- Mangrauni Location of Mangrauni Mangrauni Mangrauni (India)
- Country: India
- State: Bihar
- Region: Mithila
- District: Madhubani

Population
- • Total: 16,533

= Mangrauni =

Mangrauni is a village in Madhubani district, Bihar, India with a population of 16,533. The village is in the Rajnagar Vidhan Sabha constituency and the local language is Maithili. The last queen Maharani Kamasundari Devi of the Raj Darbhanga in Mithila was born in this village as the fourth daughter of Pandit Hansmani Jha. Similarly, the Maithili poet Lalkavi was the resident of the village.

In ancient time, the name of Mangrauni was “Mangalwani” that means “The place of blessings” or “The place of worshippers".

Village is well connected to city Madhubani with 3-4 different routes.
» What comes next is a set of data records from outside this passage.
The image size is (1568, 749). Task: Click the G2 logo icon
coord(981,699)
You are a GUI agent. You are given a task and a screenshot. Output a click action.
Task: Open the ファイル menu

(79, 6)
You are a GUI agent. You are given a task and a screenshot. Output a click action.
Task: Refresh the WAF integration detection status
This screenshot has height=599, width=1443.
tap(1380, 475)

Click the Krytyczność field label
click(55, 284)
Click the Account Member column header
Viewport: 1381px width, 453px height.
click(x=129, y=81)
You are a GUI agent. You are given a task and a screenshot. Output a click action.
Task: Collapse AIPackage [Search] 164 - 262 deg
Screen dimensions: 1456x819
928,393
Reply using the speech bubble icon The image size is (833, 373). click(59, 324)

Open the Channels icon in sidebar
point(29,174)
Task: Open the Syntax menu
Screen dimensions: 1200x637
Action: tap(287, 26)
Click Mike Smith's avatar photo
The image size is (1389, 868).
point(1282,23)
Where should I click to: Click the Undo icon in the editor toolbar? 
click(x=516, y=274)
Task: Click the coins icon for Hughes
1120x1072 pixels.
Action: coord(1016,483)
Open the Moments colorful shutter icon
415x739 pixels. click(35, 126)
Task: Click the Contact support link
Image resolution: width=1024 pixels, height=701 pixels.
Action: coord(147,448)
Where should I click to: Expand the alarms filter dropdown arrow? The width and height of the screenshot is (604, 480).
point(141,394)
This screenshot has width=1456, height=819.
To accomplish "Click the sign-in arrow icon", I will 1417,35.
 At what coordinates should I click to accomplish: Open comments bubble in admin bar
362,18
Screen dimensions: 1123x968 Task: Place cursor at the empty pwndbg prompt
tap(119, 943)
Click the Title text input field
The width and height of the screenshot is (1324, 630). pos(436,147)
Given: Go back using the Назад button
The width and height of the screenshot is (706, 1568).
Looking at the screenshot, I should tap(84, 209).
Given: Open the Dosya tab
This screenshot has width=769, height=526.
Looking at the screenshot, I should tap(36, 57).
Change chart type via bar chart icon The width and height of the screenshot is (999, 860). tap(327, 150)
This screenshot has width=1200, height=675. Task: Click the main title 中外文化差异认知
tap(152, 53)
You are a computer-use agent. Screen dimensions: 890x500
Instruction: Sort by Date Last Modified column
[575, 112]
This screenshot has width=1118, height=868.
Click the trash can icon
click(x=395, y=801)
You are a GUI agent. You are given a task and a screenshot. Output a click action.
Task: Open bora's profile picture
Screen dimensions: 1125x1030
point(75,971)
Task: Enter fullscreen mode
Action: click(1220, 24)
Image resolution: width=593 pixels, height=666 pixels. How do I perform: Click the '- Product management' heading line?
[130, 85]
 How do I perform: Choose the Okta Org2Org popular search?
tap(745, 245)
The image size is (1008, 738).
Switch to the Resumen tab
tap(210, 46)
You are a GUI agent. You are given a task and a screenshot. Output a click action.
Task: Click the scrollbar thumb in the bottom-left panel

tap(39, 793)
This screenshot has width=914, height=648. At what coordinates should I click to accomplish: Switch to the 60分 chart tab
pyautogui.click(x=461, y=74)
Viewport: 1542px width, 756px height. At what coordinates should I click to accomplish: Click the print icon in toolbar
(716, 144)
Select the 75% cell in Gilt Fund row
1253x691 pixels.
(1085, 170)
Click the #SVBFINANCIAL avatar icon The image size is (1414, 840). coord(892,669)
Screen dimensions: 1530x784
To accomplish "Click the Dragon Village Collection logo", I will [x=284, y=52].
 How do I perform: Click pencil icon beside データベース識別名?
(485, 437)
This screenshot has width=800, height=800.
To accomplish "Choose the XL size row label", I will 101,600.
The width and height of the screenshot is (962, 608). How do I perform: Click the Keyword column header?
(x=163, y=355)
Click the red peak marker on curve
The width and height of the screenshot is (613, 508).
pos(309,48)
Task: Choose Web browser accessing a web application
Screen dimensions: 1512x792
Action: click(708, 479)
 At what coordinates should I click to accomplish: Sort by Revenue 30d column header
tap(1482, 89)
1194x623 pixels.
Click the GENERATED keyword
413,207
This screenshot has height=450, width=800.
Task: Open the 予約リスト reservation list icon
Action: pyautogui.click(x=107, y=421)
The least distant route between Mangrauni and Madhubani is 2 Kilometres.

From ancient time, Mangrauni is well known for devotion, temples and astrology. Maa Bhagwati Temple called Budhi Mata Mandir is in centre of village having religious significance across whole Madhubani.

Another world famous temple is Baba Ekadash Rudra Mandir, In “Ekadasha Rudra” temple, there is eleven Shivlings having the eleven forms of shiva – Mahadev, Shiva, Rudra, Shankar, Neel, Lohit, Ishaan, Vijay, Bheem, Bhavodev, and Kapali, donated by the zamindar of Mangrauni, Babu Jagdish Nandan Singh.This unique temple was made by the famous enchanter Late Pundit Muneeshwar Jha in 1946.

Village is well rooted with education. three Primary Schools, one secondary and higher secondary school, run by Government of Bihar is there. Apart from that, many private schools and coaching centre is established in recent times. Mangrauni also has a public library called Gandhi Pustakalya.

It has one heart hospital, inaugurated by CM Nitish Kumar. The land for this hospital was also given by Babu Jagdish Nandan Singh.

Most of the Mangrauni was ruled by Babu Jagdish Nandan Singh as a zamindar.

Mangrauni also produced one Education Minister to Bihar during the period of CM Bindeshwari Dubey. He was Lokesh Nath Jha.

Today, Mangrauni is known for its art and crafts. Many people are working at renowned positions in the government of India and Bihar.